→ **Dataset content**
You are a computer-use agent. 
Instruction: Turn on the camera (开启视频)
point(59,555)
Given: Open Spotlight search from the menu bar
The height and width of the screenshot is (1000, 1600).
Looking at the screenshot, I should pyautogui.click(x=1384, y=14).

→ **What is asked**
Copy the entries above word for word, keeping every line in its original order.

→ **Reply**
You are a computer-use agent. 
Instruction: Turn on the camera (开启视频)
point(59,555)
Given: Open Spotlight search from the menu bar
The height and width of the screenshot is (1000, 1600).
Looking at the screenshot, I should pyautogui.click(x=1384, y=14).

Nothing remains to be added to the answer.